Bei jeder sächsischen Kommune schlagen allein die Kosten für Streusalz mit mehreren Hunderttausend Euro zu Buche (Archivbild). Bildrechte: dpa

Sachsens Streusalzlager sind nie ganz leer und doch sorgen die Städte und Kommunen bereits jetzt vor, damit die kalte Jahreszeit kommen kann. "Aufgrund eines bestehenden Rahmenvertrages werden die Lager in der Regel laufend nachgefüllt und sind nie leer", heißt es beispielsweise aus dem Landkreis Nordsachsen.

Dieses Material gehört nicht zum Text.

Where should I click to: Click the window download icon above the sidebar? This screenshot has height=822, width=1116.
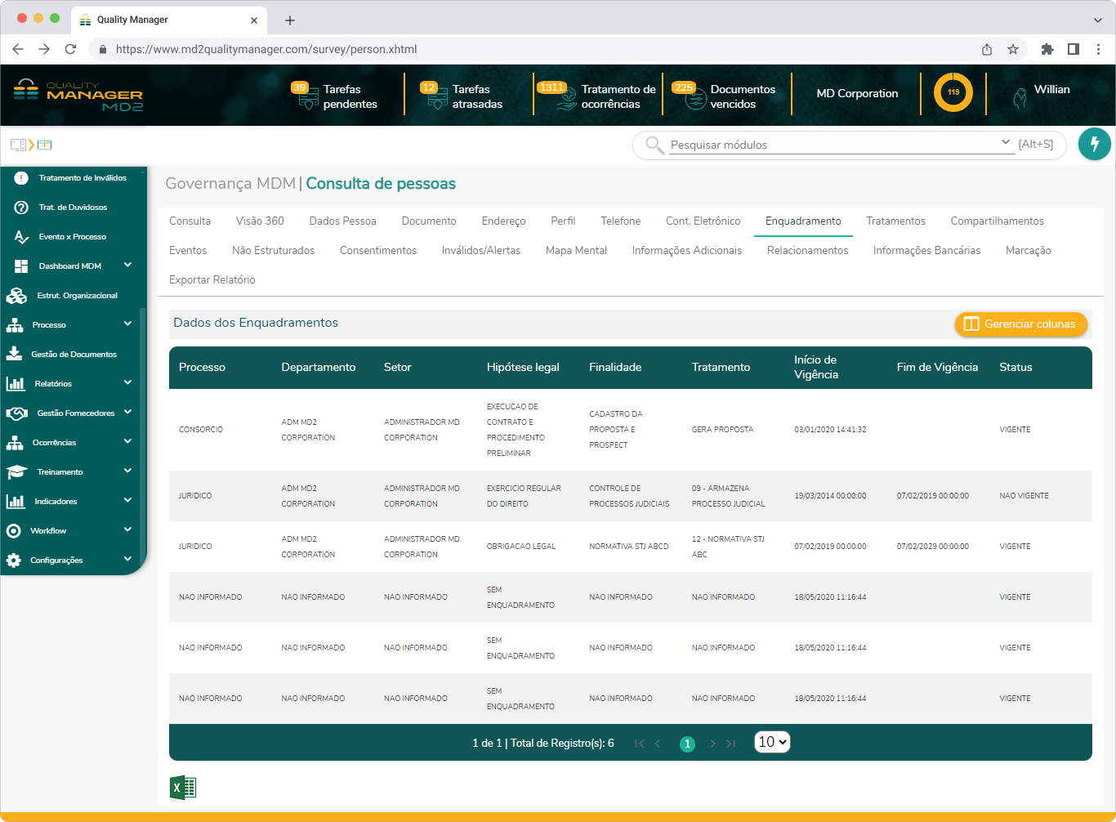pos(45,144)
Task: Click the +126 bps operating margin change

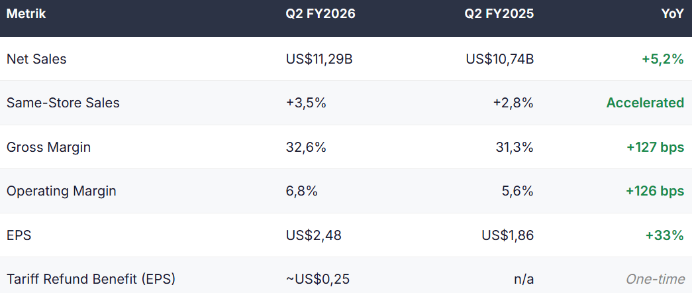Action: coord(656,192)
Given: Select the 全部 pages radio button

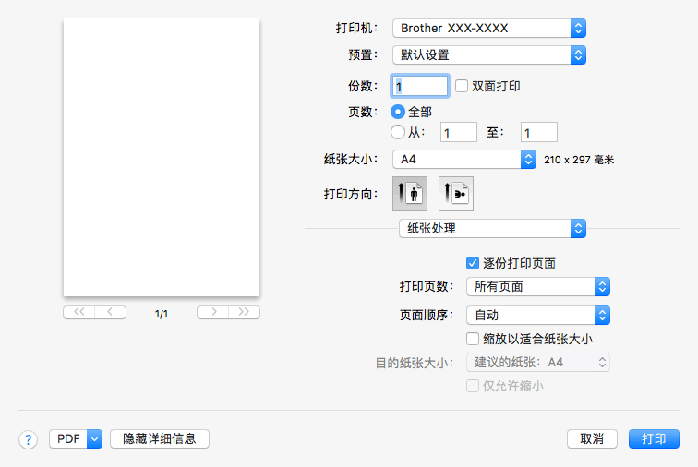Looking at the screenshot, I should (x=398, y=112).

In Dresden wird laut einer Sprecherin aktuell der Bedarf für den kommenden Winter abgefragt. Auch die Stadt Leipzig hat noch kein Salz bestellt, will damit aber voraussichtlich im Herbst beginnen.

Ausschreibungen laufen in Meißen und Leipziger Land

Die Landkreise Meißen und Leipzig haben derweil Streusalzlieferungen für rund 300.000 Euro ausgeschrieben. Zu den Materialkosten kommt der finanzielle Aufwand für Fahrzeuge, Personal und Geräte. Die Kosten dafür lagen im Landkreis Görlitz im vergangenen Winter bei 2,5 Millionen Euro, davon allein 770.000 Euro für Streumittel.

Mann streut Salz
Im Winter heißt es wieder: Schnee schippen und Salz streuen. Bildrechte: colourbox

Früh bestellen bringt Preisvorteile

Der Bauausschuss des Vogtlandkreises hat etwa in dieser Woche beschlossen, Tausende Tonnen Streusalz anzuschaffen. 6.800 Tonnen Auftausalz sollten schon vor Beginn der kalten Jahreszeit die Lager der Straßenmeistereien "zu 100 Prozent" auffüllen, teilte der Landkreis mit. Die Kommune setzt unter anderem auf eine frühe Anschaffung, weil das Preisvorteile verschaffe. Wer jetzt kauft, bekommt die Tonne Salz für 64,85 Euro. Im Winter steigt der Preis auf knapp 80 Euro. Insgesamt werden den Angaben zufolge 766.000 Euro fällig für Streumittel, um die Straßen im Vogtlandkreis befahrbar zu halten. Der Anteil des Kreises beträgt dabei 215.000 Euro.

Vorsorge auch in Sachsens Bergregion

Der Erzgebirgskreis hat für diesen Winter auch bereits Verträge über Salzlieferungen abgeschlossen. Schon jetzt haben die Lieferungen von 14.550 Tonnen Auftausalz begonnen, um die Lager aufzufüllen, wie der Kreis mitteilt. Im vergangenen Winter wurden 16.500 Tonnen Salz verbraucht - ähnlich viel wie im Landkreis Mittelsachsen.